While millions of Americans were shopping Black Friday deals across the country, the federal government issued a 1,700-page climate report. The report, formally called the National Climate Assessment, is the 4th such report following a Congressional mandate in 1990.

The science couldn’t be more clear. The climate is changing. And that change poses a serious threat to people, both their physical safety and their economic security. To do nothing at this point is worse than negligence, it’s crazy.

In summary, national climate scientists had this to say: “With continued growth in emissions at historic rates, annual losses in some economic sectors are projected to reach hundreds of billions of dollars by the end of the century – more than the current gross domestic product (GDP) of many US states,” the report said. “Without substantial and sustained global mitigation and regional adaptation efforts, climate change is expected to cause growing losses to American infrastructure and property and impede the rate of economic growth over this century.”

Yet, conservative leadership wasn’t interested in facts. When asked to react to the assessment by reporters, Trump responded with skepticism and deflection.

“I’ve seen it. I’ve read some of it. It’s fine. … I don’t believe it,” he said.

He went on to seemingly blame Europe, Japan and China for not doing enough.

“Right now we’re at the cleanest we’ve ever been,” Trump said. “It’s very important to me. … If we’re clean and everyone else is dirty, that’s not so good.”

That skepticism was amplified on Sunday morning news shows by Republican pundits.
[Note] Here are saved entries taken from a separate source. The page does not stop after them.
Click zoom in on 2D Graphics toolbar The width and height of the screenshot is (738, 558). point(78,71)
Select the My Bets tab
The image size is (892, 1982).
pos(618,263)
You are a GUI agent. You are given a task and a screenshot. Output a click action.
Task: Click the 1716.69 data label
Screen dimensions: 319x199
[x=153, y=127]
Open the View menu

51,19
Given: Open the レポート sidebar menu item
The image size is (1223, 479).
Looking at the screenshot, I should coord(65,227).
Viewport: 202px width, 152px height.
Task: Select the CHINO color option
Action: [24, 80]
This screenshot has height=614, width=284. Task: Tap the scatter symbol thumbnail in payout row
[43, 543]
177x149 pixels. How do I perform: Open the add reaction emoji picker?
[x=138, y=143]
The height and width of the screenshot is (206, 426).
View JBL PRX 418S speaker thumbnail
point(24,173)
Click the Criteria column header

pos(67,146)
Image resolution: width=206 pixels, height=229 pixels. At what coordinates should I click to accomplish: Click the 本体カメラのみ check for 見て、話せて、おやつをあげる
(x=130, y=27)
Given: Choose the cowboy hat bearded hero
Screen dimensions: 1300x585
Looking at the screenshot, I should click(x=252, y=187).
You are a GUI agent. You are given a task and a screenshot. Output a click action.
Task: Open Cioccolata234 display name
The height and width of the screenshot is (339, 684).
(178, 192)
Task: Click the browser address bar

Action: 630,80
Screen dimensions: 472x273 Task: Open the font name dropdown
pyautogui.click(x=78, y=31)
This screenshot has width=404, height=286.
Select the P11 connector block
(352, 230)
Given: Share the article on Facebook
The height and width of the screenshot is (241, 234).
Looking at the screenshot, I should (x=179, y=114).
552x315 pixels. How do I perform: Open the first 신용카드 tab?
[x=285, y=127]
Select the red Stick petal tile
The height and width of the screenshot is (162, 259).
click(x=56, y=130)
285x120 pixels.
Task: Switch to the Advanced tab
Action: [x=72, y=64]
Pennsylvania’s own Rick Santorum said he thought climate scientists were only in it for the money, offering no evidence whatsoever.

“I think the point that Donald Trump makes is true, which is ‘Look, if there was no climate change, we’d have a lot of scientists looking for work,’” the former senator said. “The reality is that a lot of these scientists are driven by the money that they receive.”

These responses can only be attributed to two factors, and neither of them speaks highly of their source. A climate science denier is either spectacularly ignorant or has a financial interest in the sort of fossil fuels that climate scientists say we need to curb.

While this country struggles to deal with myriad political and social issues, it’s hard to see how we could devote any bandwidth at all to curbing climate change. But we better figure it out soon because if even the most moderate results predicted by the climate assessment become reality, we’ll be struggling to survive against flooding, fires and food shortages.

There’s still time to act, but the clock is ticking.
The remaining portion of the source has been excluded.